Impact of Siemens tie-up ‘limited’ for CRRC

By Li Xuanmin Source:Global Times Published: 2017/9/25 21:18:39

Chinese rolling stock maker excels in cost, experience


Visitors check out a CRRC train model at a an exhibition in Fujian, East China's Fujian Province. Photo:VCG

The possible merger of the rail businesses of Germany-based Siemens with either French rail equipment supplier Alstom SA or Canada's Bombardier signals that Chinese State-owned CRRC Corp Ltd faces intensifying competition in the global transport market, experts said.

But the impact on CRRC's business is likely to be "limited" over the long term, they said. For one thing, the Chinese train builder has already achieved a competitive edge in cost performance over its foreign rivals.

Siemens has been negotiating for months with Bombardier about a potential rail combination, and the German company has recently also been speaking to Alstom about the same subject, Reuters reported over the weekend, citing sources close to the matter.

Talk of such a merger shows that global companies seek to "contain costs and Western train equipment suppliers struggle with competition from China's CRRC," said the report.

CRRC had not responded to an interview request by the Global Times as of press time. 

Commenting on the possible foreign link-up, Zhao Jian, a professor at Beijing Jiaotong University, told the Global Times on Monday that the deal would heighten competition in the overseas rail market, which is becoming more important to CRRC as the Chinese rail market slows.

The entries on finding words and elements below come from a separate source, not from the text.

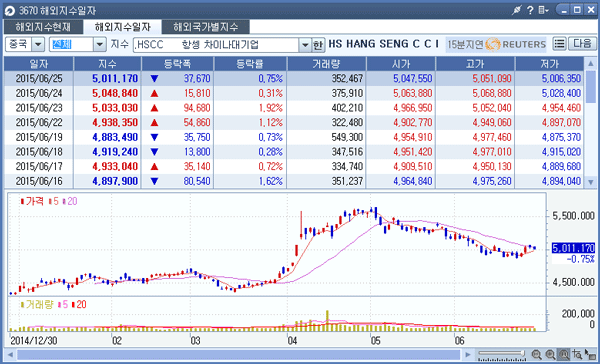Screen dimensions: 600x364
Task: Toggle the highlighted fit-all magnifier icon
Action: click(x=564, y=355)
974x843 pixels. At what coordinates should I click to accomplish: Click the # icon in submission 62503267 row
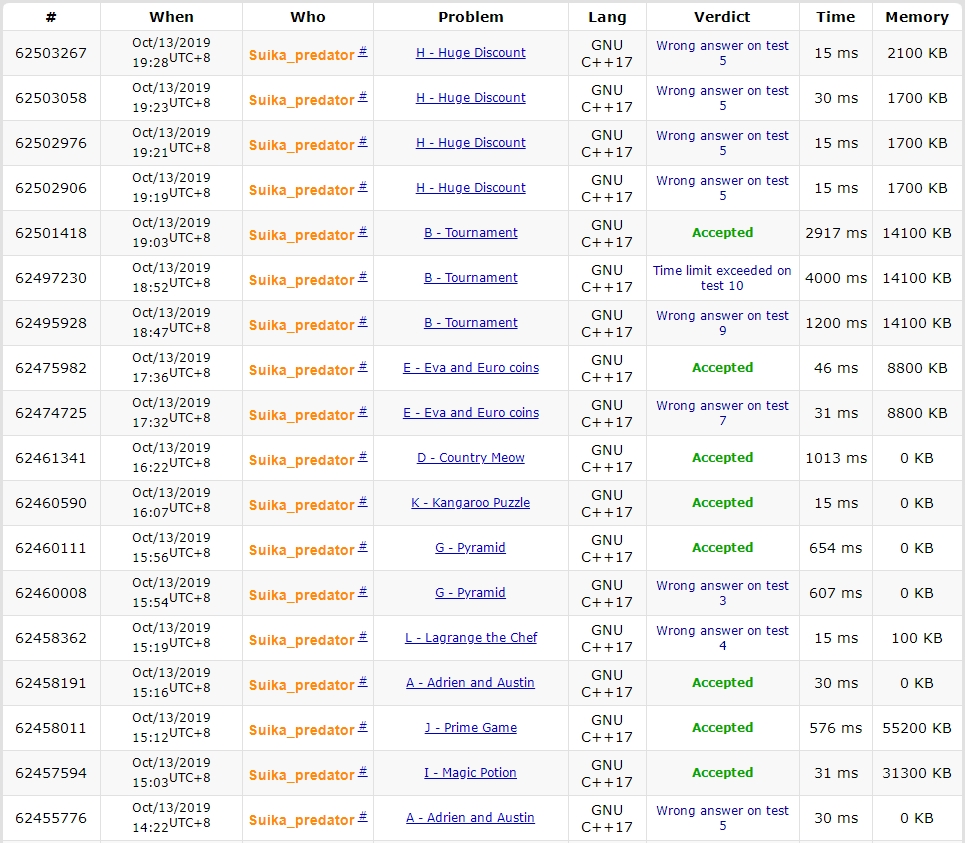pos(363,51)
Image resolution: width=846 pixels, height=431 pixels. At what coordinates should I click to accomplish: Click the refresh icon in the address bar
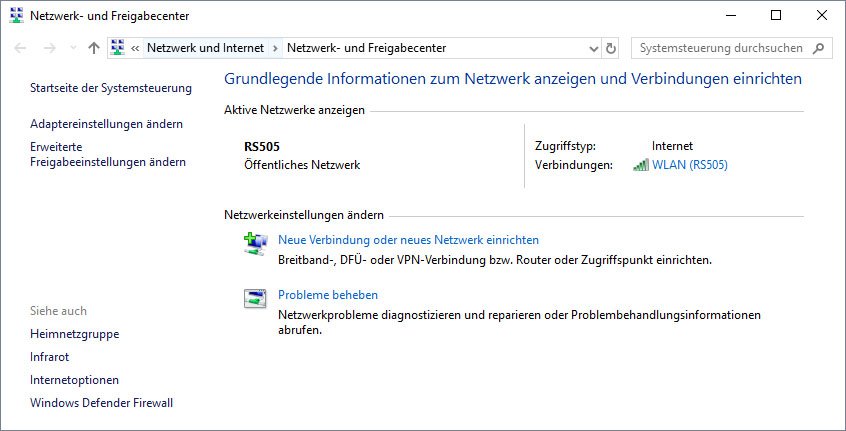(611, 48)
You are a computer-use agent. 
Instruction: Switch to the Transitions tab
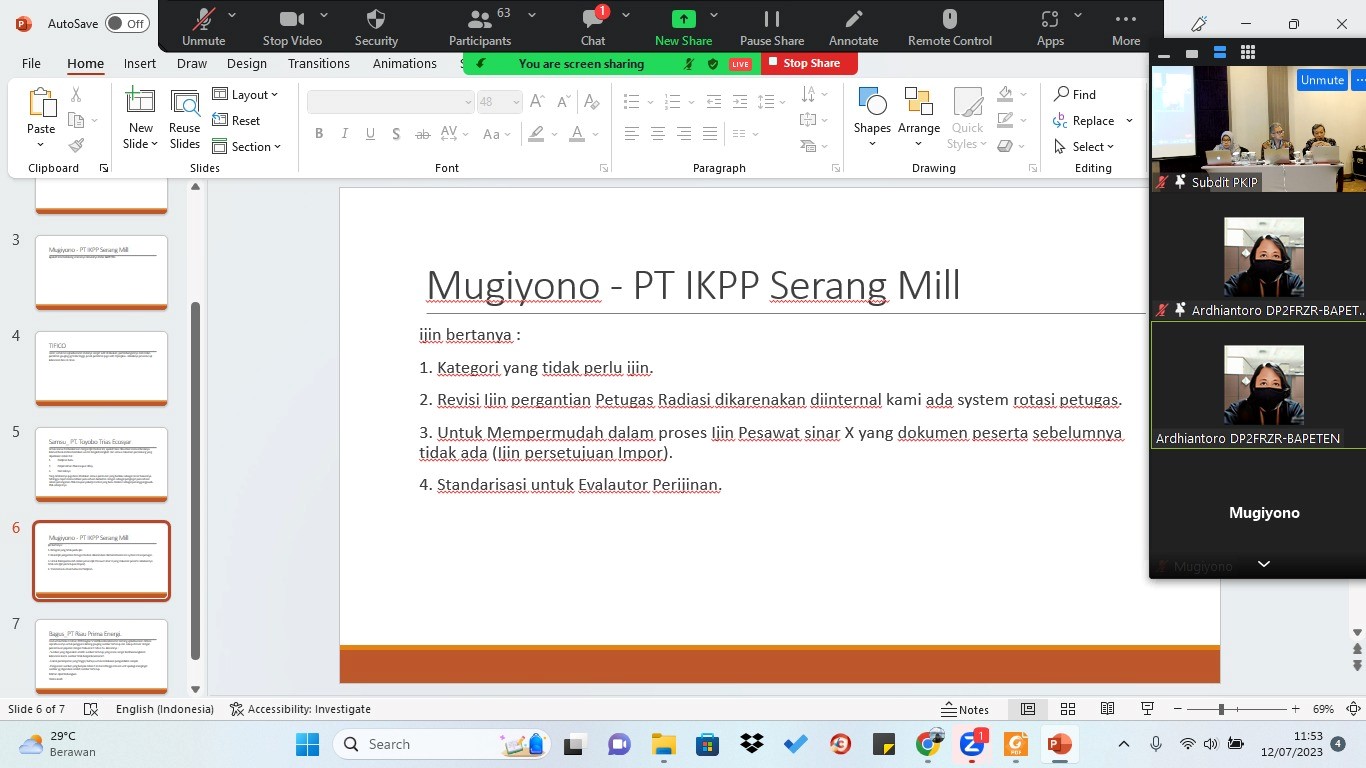[319, 63]
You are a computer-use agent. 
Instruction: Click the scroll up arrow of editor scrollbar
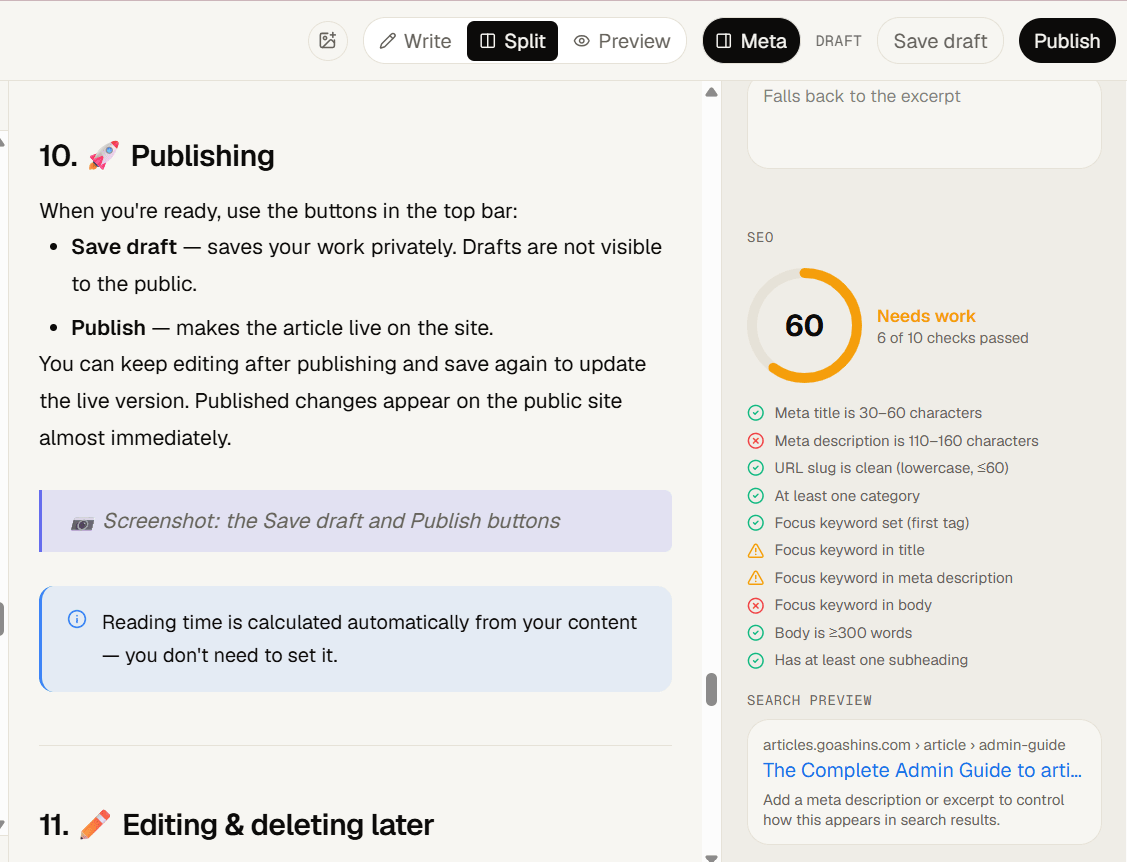712,92
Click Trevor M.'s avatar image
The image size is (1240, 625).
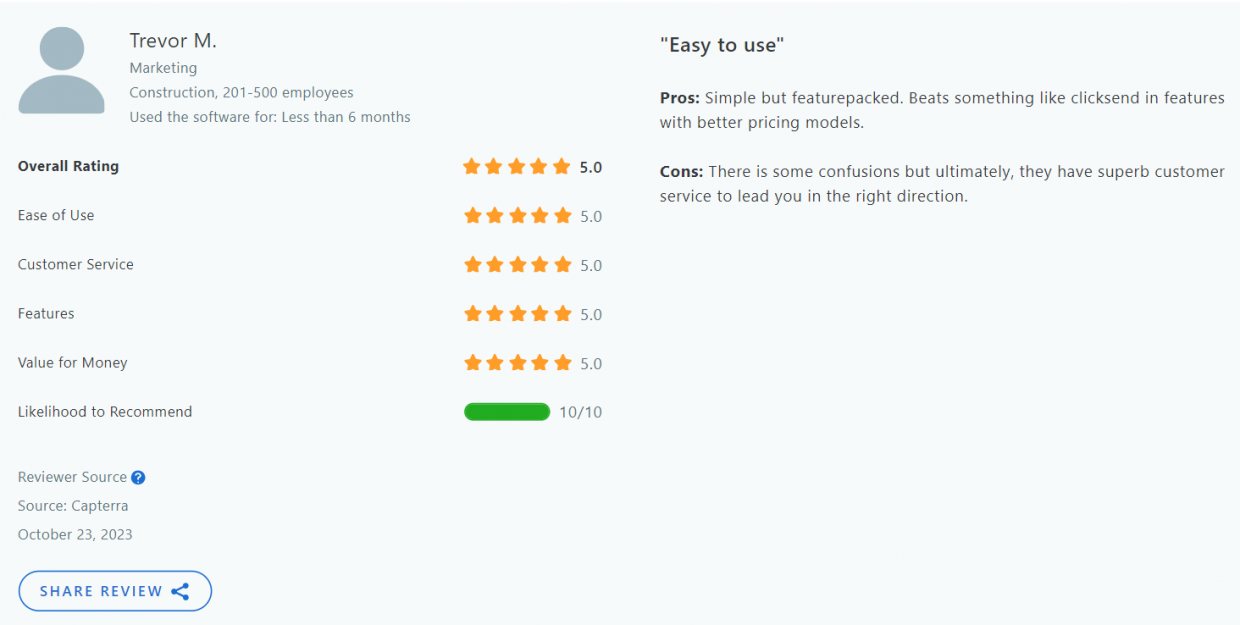pyautogui.click(x=61, y=70)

"CRRC became the world's largest train manufacturer after China's top two train producers - China North Railway and China South Railway -  merged in 2014, and CRRC has since gained much benefit from economies of scale," Zhao said, noting that the same logic would also applies to the proposed tie-up of Western companies, which would combine their strengths while reducing costs.

Specifically in the subway sector, the European rivals hold advantages over their Chinese counterparts in terms of braking systems and hauling systems, Zhao noted. "The widening advantage in the subway sector is likely to further ramp up pressure on CRRC."

In August, CRRC lost a bid for a $3.2 billion deal for a subway project in New York City, financial news website caixin.com reported, without giving details on the reasons behind.

However, despite weakness in the subway sector, "As a learner, China has overtaken its teachers - European companies - in many aspects such as cost performance and construction experience," said Sun Zhang, a rail expert and professor at Shanghai Tongji University.

In the high-speed railway sector, China's bullet trains cost one-third to one-half less than those provided by traditional rail system exporters in Germany and Japan, and they take less than half the time to build compared with Japanese manufacturers, the South China Morning Post reported in June.

CRRC has also accumulated deep experience in building rolling stock thanks to the country's vast railway network, also the world's largest, which covers diverse geographic and climate conditions, Sun told the Global Times on Monday. 

On Thursday, the next-generation bullet train Fuxing (Revival) developed by CRRC, with a top speed of 350 kilometers per hour, was put into service between Beijing and Shanghai. Fuxing is also the world's fastest commercial train, demonstrating CRRC's cutting-edge technologies, Sun noted.

With those combined advantages, CRRC has been on a fast track of global expansion in recent years, taking up projects in markets along the Belt and Road initiative as well as traditional markets where European train producers dominate, according to Sun.

In May, CRRC defeated Bombardier and won a contract of $53 million to supply 24 double-deck hauled coaches to Montreal area's mass transit operator, according to the Xinhua News Agency.

CRRC's overseas orders stood at $8.1 billion last year, up 40 percent year-on-year, news website ifeng.com reported.

How CRRC reacts to the potential Western merger also may mitigate the influence, Zhao stressed.

"Various subsidiaries of CRRC run independently without sharing technologies and knowledge, and some of them even compete with each other, creating an array of management issues," Zhao said, urging the company to rationalize its structure to prepare for intensifying global competition.

In the first half of 2017, CRRC's net profit declined by 23.41 percent year-on-year to 3.67 billion yuan, with revenue of 88.72 billion yuan, down 5.83 percent year-on-year.